Rewrite all of the material below, changing "tab" to "section" and keeping everything else the same. Do not include the pictures in your answer.

_Supplied records:_
###
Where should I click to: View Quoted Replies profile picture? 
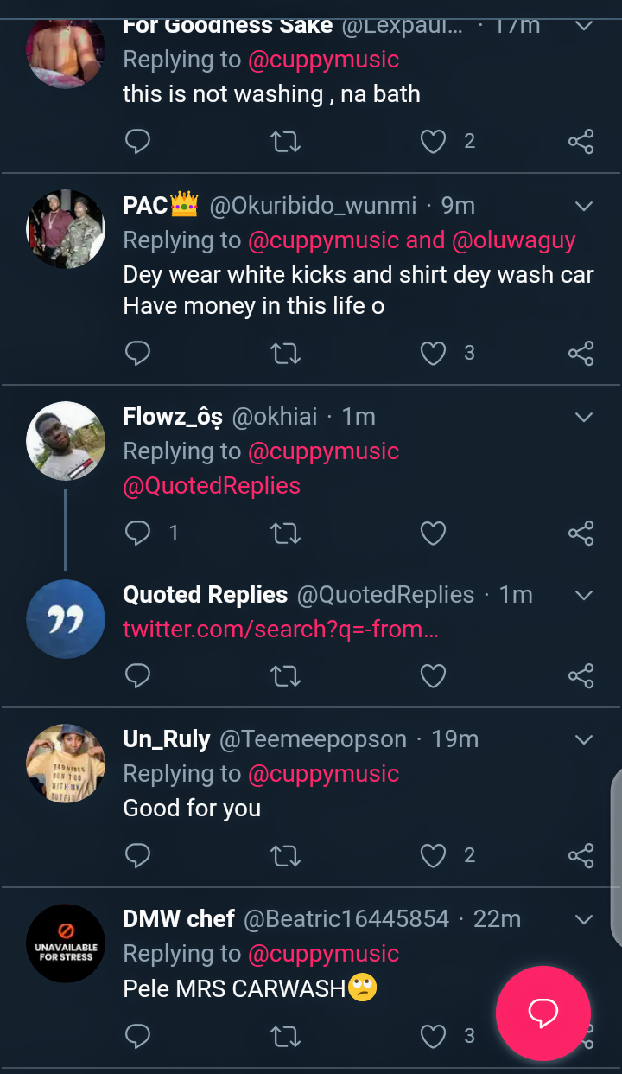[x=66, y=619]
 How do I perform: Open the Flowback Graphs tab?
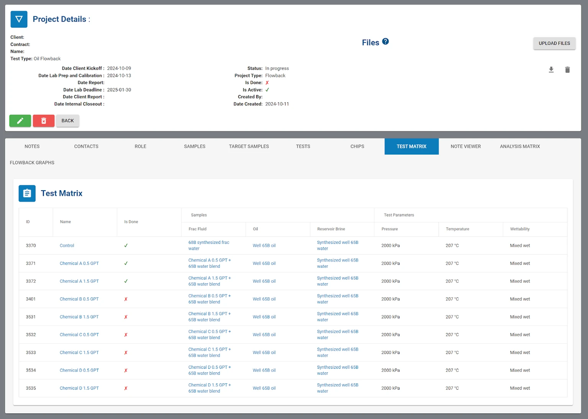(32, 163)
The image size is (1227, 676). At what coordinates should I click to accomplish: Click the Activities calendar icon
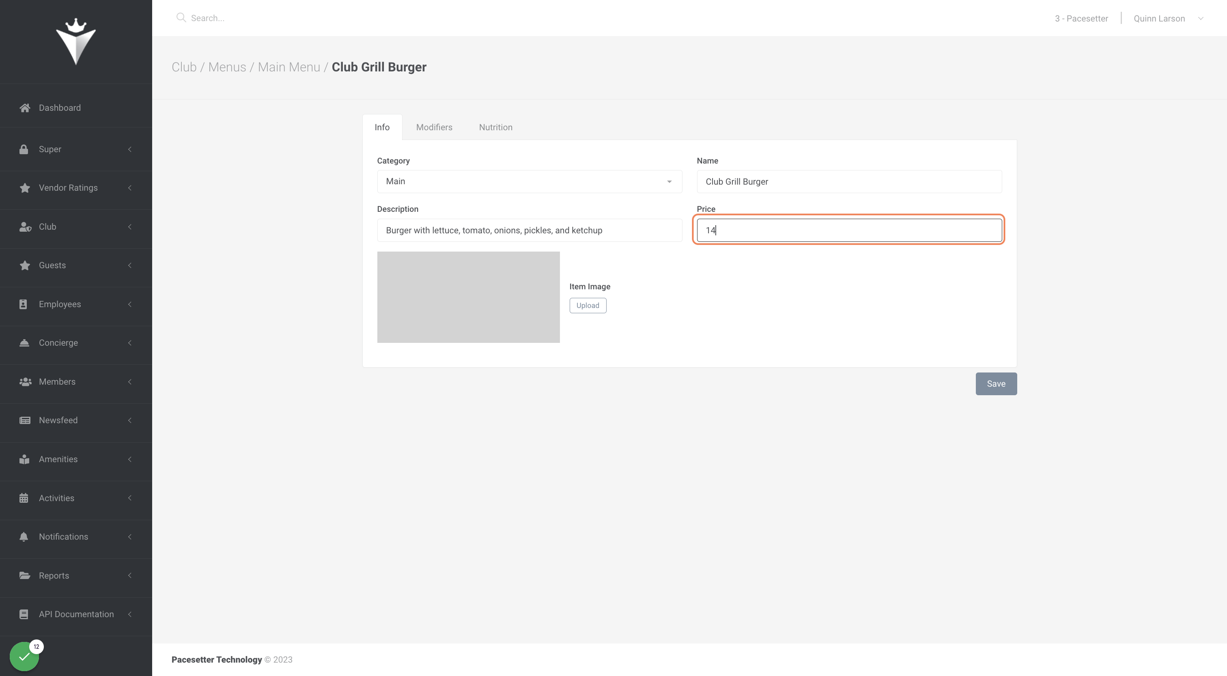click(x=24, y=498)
###
_Finished exercise:_
Where should I click to: View Quoted Replies profile picture? 
[x=66, y=619]
 How do I perform: Open the Flowback Graphs section?
(32, 163)
The image size is (1227, 676). At what coordinates should I click to accomplish: Click the Activities calendar icon
click(x=24, y=498)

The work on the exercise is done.